I needn’t have worried. Moms always love me, because I can crank on the charm at will, making me the Eddie Haskell of girlfriends. The last serious relationship I was in, the mother credited me in front of her son for making him a good person, which was a lovely compliment save for the implication that even though moms are supposed to love you unconditionally, prior to the point in time where we started dating, he was on a mental checklist as “not making the grade”. She still sent me birthday cards for years after we broke up. She may well have loved me more than her son did!

Jason’s mom was to be in town for a week; we were supposed to meet as a group for dinner on Wednesday, and then I expected I would be on my own for the rest of the time, as Jason and his brother spent time with their mom. Instead, I was invited to everything that week. She said I was a member of the family now, said she’d told everyone about me, and invited me along on a family trip this fall–it really could not have gone better.

I can only hope that Jason’s first meeting with my mom next month goes as well.

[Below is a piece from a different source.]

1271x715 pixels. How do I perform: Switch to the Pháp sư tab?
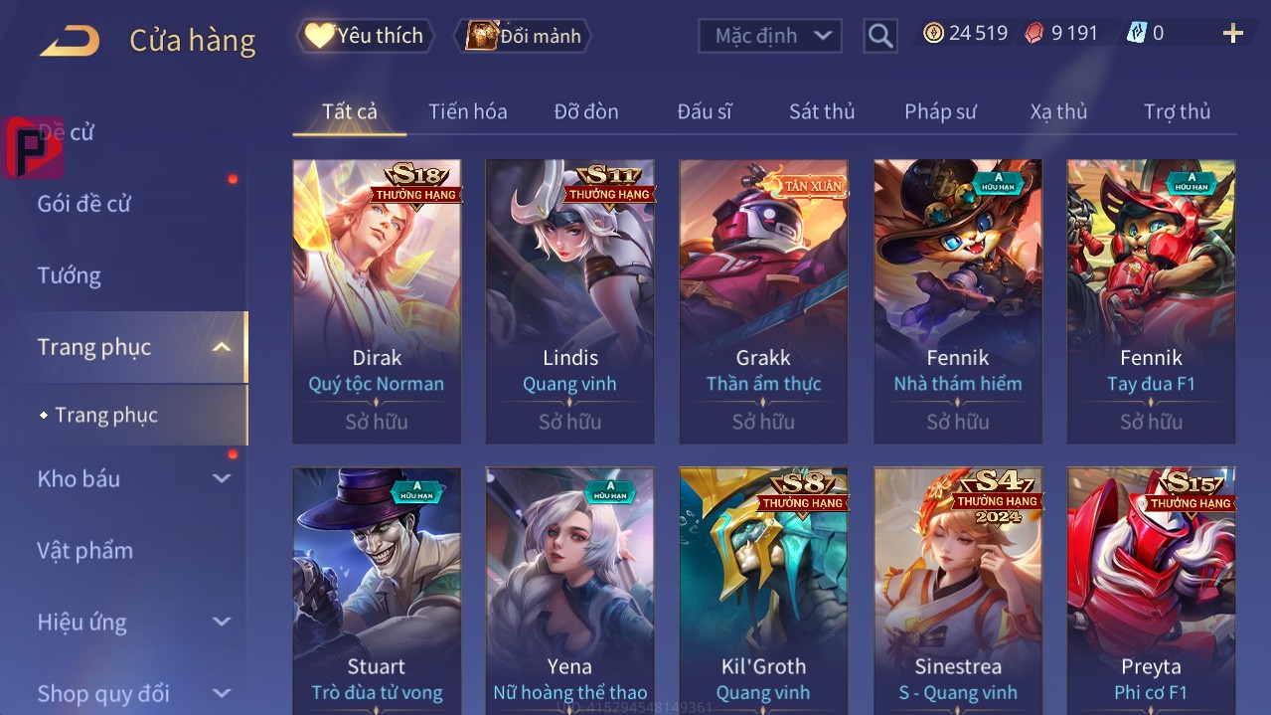940,111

My hopes aren’t particularly high, as on one occasion, she asked me “Is Jason Jewish? Because he looks a little Jew-y*” and on another occasion, she was concerned that I was out on a daytrip with Tristan without Jason because I “wouldn’t want to be with one of those jealous guys who turns out to be a beater**.” So apparently she’s got an impression of him already as some sort of Jewish girlfriend-beater. However, she’s also supposedly “desperately in love” with someone she met on Match.com though they’ve never met in person and I “couldn’t possibly understand because [I’ve] never felt that way before”…so let’s take alllllllllllllll of that with heaping tablespoon of salt.

*Wow, mom. W-O-W. **Here I burst into hysterical laughter and said “I can’t even begin to describe the number of things wrong with that statement.” When I turned to Tristan and related my mom’s sentiment, he started laughing and said “Maybe I could see YOU beating HIM but not the other way around.”

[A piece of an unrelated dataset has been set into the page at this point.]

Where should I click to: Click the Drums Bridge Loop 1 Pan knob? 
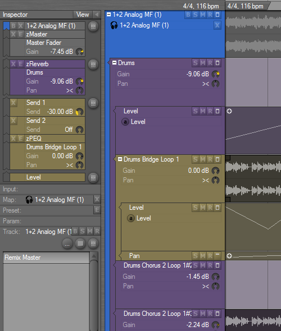[x=215, y=180]
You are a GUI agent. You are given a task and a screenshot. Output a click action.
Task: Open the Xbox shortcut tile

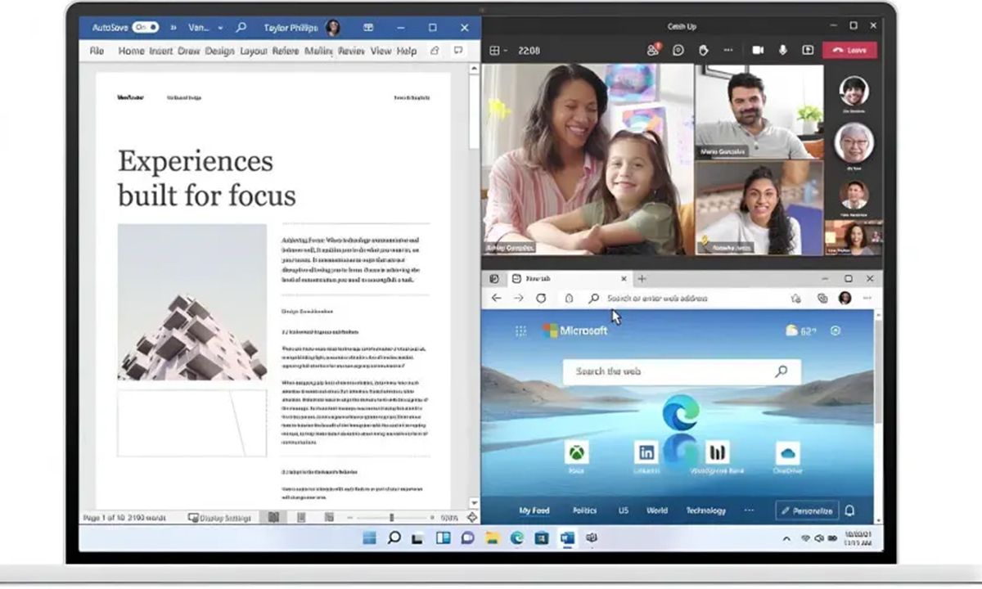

8 Comments Meeting the Parents

  1. scearley May 31, 2011 at 6:17 pm

    If your mom brings up the Jewish bit again mention that she shouldn’t worry, he’s no longer Jewish but he still sacrifices a Christian baby as Passover for old time’s sake.

    1. admin May 31, 2011 at 6:22 pm

      HAHAHA! It couldn’t make things worse.

      1. scearley May 31, 2011 at 6:24 pm

        alternately you could point out (“Good news, mom!”) that while Maimonides, back in the 12th century stated that the purpose of circumcision amongst the Jews was connected to a method of removing pleasure from the male sex act, he couldn’t have been more wrong!

  2. princessgeek May 31, 2011 at 8:53 pm

    Just tell her it’s ok, he’s only Jewish from the waist down.

  3. faerieburst May 31, 2011 at 10:11 pm

    I’m gonna leave the your mom part alone, ’cause really, what is there to say.

    I AM gonna comment on the his mom part, and my comment is:

    YAAAAAAAAAAAAAAAAAAAAAY!!! ::kermit arms::

    The end.

    ~Aramada

  4. lady_sotha June 1, 2011 at 5:46 am

    To hell with what your mom says, and a big WOOT! to his Mom loving you! It sounds adorable and cheek-grabbing worthy, so AWWWWWWWWWWW!

  5. gray_jedi June 1, 2011 at 7:35 pm

    I don’t know if I’m happy or sad that your mom still knows how to bring the crazy.

    Jason’s mom does sound pretty awesome. 🙂

  6. pikefish June 5, 2011 at 7:49 am

    Jewish girlfriend beater! poor guy! can’t wait to hear all about it!